When we adopt the approach of the Canons, we get things in their proper places. When we start right (with election), we end right. Conversely, when we start with man and his responsibility, we will only ever get to man. The teaching of the Canons on faith and repentance is that God produces these gifts in us. The idea is that for the one who produces something, for that one it is required. God requires faith and repentance for salvation, and God meets his own requirements for us and in us. That is also clear from article 22 of the Belgic Confession, which teaches that all things required for our salvation are in Jesus Christ. Since faith and repentance are certainly required for our salvation, it follows that Christ has met the requirements for them too.
To put it simply for our present controversy about the order of salvation, faith and repentance are first of all God’s acts.
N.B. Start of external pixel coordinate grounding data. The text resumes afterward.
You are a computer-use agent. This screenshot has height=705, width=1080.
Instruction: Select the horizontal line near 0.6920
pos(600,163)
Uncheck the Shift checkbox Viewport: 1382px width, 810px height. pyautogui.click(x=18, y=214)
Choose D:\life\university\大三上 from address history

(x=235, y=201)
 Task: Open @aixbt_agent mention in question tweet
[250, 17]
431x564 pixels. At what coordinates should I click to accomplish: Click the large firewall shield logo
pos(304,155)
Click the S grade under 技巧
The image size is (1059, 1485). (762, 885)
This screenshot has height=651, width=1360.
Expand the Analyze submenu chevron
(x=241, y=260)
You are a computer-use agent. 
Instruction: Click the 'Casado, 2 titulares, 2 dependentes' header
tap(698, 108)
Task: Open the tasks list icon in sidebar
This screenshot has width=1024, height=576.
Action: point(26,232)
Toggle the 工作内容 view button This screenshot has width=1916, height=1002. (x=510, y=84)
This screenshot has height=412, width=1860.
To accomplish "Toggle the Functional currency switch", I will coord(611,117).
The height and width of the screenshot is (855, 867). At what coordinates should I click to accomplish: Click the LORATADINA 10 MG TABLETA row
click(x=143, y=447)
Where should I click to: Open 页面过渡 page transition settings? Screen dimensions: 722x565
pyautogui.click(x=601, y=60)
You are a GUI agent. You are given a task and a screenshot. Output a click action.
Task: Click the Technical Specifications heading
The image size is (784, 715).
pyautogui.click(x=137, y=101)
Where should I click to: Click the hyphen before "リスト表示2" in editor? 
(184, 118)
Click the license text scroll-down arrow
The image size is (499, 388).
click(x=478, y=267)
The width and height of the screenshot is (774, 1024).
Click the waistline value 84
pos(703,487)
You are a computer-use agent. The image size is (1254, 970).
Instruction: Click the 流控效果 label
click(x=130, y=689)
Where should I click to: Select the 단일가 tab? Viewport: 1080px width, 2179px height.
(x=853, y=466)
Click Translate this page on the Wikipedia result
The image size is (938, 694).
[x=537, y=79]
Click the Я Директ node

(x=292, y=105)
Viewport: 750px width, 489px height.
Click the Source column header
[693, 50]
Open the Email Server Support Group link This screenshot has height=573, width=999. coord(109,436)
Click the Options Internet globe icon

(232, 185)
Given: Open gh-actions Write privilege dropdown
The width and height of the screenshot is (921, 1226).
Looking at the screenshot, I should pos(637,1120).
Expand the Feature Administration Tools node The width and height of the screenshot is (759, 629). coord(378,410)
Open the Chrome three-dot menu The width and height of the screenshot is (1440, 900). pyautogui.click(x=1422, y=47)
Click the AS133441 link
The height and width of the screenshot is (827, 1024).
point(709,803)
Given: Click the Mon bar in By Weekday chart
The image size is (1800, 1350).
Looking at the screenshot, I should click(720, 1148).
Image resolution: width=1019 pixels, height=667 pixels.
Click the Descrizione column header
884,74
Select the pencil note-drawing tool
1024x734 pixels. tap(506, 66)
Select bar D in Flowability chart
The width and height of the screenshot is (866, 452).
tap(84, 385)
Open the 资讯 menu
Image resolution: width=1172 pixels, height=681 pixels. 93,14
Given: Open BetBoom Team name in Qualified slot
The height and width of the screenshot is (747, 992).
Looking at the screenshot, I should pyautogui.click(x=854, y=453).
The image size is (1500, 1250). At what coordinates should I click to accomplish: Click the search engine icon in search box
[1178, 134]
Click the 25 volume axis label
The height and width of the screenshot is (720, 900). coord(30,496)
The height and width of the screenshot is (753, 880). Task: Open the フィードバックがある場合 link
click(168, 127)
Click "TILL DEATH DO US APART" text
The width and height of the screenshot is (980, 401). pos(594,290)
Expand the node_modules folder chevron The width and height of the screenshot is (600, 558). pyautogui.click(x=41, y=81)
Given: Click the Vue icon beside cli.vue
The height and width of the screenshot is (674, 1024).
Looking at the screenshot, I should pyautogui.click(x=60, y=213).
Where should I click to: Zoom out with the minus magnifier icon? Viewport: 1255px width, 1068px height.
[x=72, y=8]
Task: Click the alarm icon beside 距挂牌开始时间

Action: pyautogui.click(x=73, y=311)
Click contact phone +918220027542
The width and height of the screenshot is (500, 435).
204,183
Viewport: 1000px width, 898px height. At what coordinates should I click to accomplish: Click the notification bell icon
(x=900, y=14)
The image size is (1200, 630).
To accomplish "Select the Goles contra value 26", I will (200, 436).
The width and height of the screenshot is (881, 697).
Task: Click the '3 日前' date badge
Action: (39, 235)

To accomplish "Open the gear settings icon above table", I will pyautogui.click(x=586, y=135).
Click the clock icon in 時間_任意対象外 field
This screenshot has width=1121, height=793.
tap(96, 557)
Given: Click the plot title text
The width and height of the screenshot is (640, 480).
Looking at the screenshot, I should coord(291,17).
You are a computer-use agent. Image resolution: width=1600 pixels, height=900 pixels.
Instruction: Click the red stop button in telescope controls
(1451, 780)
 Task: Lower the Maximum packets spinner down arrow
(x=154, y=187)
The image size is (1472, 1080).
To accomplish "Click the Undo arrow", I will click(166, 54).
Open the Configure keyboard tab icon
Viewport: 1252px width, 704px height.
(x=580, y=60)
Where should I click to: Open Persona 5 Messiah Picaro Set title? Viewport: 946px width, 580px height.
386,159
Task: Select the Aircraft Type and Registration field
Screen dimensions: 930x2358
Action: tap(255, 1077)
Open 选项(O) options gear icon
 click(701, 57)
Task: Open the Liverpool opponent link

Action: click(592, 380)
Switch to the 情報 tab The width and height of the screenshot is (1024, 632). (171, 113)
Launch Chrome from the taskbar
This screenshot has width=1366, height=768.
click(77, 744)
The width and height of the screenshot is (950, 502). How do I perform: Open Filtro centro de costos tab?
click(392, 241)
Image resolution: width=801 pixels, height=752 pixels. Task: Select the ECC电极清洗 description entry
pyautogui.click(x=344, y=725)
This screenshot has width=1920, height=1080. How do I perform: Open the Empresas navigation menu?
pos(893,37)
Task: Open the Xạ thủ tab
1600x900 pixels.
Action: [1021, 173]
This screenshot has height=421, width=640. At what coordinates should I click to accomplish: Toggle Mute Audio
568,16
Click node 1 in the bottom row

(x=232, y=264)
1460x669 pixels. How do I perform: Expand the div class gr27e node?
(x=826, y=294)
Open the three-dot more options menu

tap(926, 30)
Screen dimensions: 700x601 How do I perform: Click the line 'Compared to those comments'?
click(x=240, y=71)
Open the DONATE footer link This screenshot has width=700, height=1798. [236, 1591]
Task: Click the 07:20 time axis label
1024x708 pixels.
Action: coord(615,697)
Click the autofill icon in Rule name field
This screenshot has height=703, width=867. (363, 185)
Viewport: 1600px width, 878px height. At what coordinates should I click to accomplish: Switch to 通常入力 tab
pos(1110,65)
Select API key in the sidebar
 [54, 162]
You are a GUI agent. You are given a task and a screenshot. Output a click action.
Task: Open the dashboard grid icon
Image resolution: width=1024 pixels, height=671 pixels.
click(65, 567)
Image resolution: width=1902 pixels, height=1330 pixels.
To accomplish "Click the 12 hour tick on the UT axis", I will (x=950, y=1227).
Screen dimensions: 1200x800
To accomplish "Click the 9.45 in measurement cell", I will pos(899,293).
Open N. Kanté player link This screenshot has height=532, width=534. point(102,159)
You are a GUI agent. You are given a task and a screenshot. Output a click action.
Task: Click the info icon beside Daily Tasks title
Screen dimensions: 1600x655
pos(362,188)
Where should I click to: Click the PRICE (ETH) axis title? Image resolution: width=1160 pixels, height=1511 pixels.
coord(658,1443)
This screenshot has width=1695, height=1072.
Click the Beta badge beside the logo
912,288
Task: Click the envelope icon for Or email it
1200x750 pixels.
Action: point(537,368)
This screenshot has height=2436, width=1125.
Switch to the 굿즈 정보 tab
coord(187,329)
They are activities of the believer—no one disputes that—but they are activities of the believer because they are first of all acts of God. As Canons 1.9 so beautifully puts it, they are the fruits and effects of election, and they proceed from it, so that God gives them and causes them. Canons 3–4.12 makes the same point:
So that all in whose heart God works in this marvelous manner are certainly, infallibly, and effectually regenerated and do actually believe. Whereupon the will thus renewed is not only actuated and influenced by God, but in consequence of this influence becomes itself active. Wherefore also, man is himself rightly said to believe and repent by virtue of that grace received. (Confessions and Church Order, 169)
We repent and believe actively and consciously, no doubt about it, but only as the effect of God’s act. This article stresses that it is in consequence of this influence that we become active. God’s act is first and is the cause; my activity is the result. Repentance and faith are first of all God’s acts, and only as such is there any possibility they can be my acts.
We do not deny an order in salvation. But we do deny that man is first in any respect. “For of him [God], and through him, and to him, are all things: to whom be glory for ever. Amen” (Rom. 11:36).